So now I'm going to be showing you how to work with the glutes, the buttocks, and the hips with a deep tissue massage.
So go ahead and place your hand right underneath the ankle for support, and you're going to be going up and accessing those glutes. Your hand's basically going to fall right into that groove. And you can even do some motion with the leg, and allow your knuckles to fall right into that glute.
When you move the leg like this, it's doing some of the work for you because you're able to access muscles in there in the origins and insertions that you normally wouldn't. And then just gently place it back down. You can also use both of your knuckles here to access.
The glutes actually can be somewhat sensitive. Again, it's the largest muscle in the body, so you can have a lot of knots and adhesions in there. So, be initially gentle, sink in slowly, you'll access much deeper, and be sure to check in with your client.

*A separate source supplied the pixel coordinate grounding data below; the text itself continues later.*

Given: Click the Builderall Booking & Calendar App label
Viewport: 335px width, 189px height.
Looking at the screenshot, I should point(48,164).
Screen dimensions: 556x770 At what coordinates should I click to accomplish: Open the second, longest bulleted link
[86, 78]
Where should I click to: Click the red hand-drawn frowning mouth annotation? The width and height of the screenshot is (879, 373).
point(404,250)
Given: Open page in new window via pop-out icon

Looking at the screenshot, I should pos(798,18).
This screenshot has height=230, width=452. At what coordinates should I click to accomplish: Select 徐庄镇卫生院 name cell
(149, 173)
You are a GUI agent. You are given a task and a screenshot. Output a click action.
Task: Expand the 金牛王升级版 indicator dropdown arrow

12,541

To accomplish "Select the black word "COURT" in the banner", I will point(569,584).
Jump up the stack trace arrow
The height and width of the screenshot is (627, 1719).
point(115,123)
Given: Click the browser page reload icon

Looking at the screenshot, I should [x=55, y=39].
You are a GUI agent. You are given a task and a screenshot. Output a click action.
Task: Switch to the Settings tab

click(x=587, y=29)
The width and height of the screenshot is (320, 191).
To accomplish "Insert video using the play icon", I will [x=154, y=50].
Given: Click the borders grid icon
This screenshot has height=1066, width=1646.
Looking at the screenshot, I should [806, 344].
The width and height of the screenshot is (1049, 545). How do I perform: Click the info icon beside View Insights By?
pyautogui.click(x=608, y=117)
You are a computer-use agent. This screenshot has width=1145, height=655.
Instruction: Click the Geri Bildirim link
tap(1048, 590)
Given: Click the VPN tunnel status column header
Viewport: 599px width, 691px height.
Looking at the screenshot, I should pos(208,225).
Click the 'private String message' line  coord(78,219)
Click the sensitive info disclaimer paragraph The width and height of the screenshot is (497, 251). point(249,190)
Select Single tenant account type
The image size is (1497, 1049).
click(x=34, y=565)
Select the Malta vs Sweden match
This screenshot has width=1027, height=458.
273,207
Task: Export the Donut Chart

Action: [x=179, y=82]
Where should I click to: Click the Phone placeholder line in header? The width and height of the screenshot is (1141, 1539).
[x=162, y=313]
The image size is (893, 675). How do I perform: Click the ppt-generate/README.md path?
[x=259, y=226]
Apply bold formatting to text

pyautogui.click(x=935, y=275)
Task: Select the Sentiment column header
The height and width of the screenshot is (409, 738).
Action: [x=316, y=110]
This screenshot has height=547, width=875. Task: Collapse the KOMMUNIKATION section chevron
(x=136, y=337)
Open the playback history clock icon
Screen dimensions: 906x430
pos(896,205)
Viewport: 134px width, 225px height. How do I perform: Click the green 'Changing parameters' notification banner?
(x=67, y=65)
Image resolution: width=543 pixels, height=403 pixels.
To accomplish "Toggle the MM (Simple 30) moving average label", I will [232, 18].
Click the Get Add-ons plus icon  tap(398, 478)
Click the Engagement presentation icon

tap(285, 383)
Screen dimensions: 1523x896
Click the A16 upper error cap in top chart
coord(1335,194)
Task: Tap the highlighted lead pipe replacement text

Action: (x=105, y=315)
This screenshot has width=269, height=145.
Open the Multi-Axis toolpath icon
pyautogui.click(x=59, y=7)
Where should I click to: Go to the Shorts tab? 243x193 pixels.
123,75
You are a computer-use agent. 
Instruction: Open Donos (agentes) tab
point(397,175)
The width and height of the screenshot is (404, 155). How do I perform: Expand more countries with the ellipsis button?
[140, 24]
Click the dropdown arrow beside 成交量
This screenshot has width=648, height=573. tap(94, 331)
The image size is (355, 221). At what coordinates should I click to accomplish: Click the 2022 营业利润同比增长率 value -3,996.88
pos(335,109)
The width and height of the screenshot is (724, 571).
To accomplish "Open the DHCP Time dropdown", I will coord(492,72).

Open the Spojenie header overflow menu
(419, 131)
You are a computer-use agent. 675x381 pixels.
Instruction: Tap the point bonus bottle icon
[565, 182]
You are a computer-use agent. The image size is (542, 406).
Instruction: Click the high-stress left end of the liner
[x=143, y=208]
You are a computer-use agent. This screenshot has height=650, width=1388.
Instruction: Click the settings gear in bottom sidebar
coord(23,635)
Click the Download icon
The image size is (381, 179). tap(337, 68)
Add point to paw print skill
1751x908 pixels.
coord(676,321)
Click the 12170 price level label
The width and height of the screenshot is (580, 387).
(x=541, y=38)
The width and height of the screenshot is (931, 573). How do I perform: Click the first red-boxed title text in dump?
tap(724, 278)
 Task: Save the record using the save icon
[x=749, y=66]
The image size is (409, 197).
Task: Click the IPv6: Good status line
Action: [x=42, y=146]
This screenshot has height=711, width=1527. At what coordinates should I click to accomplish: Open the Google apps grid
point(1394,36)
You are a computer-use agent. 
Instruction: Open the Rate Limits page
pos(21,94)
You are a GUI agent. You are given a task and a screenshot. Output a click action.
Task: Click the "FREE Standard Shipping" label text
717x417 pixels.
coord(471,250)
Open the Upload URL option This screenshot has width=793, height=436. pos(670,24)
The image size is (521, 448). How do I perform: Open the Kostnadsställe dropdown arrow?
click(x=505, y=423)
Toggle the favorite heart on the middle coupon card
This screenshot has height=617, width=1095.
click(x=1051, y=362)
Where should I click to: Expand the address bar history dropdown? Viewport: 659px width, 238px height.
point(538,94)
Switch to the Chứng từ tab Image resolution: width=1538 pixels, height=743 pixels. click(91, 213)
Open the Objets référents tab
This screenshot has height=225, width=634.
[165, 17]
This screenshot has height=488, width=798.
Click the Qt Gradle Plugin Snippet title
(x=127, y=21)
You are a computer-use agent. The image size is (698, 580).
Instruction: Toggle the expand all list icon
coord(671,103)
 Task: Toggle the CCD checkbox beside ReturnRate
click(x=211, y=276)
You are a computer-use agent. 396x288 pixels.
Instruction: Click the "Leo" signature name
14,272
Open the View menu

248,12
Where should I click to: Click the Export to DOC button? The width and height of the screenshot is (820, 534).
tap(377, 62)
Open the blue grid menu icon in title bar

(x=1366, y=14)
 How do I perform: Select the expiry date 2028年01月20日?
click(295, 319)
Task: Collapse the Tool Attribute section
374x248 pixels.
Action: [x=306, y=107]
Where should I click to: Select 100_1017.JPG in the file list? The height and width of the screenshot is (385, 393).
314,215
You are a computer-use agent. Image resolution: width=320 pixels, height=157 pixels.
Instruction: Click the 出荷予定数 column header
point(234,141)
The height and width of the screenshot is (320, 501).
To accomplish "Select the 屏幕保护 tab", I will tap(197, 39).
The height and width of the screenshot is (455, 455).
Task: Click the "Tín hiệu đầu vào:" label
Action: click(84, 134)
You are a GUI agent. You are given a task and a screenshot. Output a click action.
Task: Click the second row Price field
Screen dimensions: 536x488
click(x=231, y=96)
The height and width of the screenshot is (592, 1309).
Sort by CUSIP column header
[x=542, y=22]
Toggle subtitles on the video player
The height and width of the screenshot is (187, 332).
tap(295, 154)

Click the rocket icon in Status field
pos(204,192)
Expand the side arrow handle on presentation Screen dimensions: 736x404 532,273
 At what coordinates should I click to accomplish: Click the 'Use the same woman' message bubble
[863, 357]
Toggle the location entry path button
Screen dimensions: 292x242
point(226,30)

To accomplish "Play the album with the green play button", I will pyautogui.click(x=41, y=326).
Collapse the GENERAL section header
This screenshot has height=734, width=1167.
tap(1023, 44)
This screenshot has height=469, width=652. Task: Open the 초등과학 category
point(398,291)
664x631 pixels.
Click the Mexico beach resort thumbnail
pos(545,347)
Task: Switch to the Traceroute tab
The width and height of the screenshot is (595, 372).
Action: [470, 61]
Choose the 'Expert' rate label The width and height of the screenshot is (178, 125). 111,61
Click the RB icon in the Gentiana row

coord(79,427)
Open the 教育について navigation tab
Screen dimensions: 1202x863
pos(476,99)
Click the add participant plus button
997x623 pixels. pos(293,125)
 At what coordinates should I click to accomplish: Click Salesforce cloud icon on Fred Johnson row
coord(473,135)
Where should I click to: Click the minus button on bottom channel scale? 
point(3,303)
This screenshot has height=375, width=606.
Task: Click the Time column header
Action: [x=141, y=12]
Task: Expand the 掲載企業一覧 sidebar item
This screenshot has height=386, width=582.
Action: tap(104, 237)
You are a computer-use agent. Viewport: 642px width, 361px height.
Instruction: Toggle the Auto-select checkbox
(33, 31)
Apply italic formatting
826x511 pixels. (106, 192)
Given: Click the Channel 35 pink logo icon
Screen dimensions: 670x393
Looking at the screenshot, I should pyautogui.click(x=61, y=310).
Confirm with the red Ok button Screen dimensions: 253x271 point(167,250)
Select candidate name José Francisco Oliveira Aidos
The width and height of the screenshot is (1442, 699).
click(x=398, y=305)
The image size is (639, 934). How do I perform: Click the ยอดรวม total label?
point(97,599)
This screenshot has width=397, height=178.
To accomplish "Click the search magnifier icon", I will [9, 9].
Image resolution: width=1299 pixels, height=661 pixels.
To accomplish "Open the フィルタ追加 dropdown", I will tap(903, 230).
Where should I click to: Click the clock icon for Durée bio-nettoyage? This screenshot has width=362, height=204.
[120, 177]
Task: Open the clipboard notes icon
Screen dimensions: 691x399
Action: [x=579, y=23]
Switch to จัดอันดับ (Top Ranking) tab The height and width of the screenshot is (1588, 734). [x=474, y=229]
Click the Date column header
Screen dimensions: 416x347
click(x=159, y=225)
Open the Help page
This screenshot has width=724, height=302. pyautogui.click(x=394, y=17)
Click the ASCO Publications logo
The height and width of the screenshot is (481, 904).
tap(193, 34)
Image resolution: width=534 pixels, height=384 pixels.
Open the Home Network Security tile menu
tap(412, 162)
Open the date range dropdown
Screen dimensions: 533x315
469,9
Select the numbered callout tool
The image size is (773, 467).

You can also use your forearm. I say your forearm because you're going to want to start with your forearm at first and then you can move in with an elbow if the client says that they're okay with that, if they're comfortable with that. So I can tell that she's going to be okay, so right there in the center. Again, avoid the spiny processes. Right there, where the muscle is, you can sort of actually turn, you can rotate your elbow. That allows you to access more of that spot than just doing simple, direct pressure.
I find it sort of tricks the pain receptors when you add a little bit of motion with your deep tissue massage. So rather than just direct pressure where the brain can register as "That hurts, that hurts," giving it just a little bit of motion, you get to actually apply more pressure, and the brain sort of says "Maybe that hurts, maybe that doesn't. Maybe it hurts, maybe it doesn't," and then it ends up sort of going, "Humm, that feels good." So that's a little trick that I'm sharing with you.
So that is how you work with the hips and the buttocks.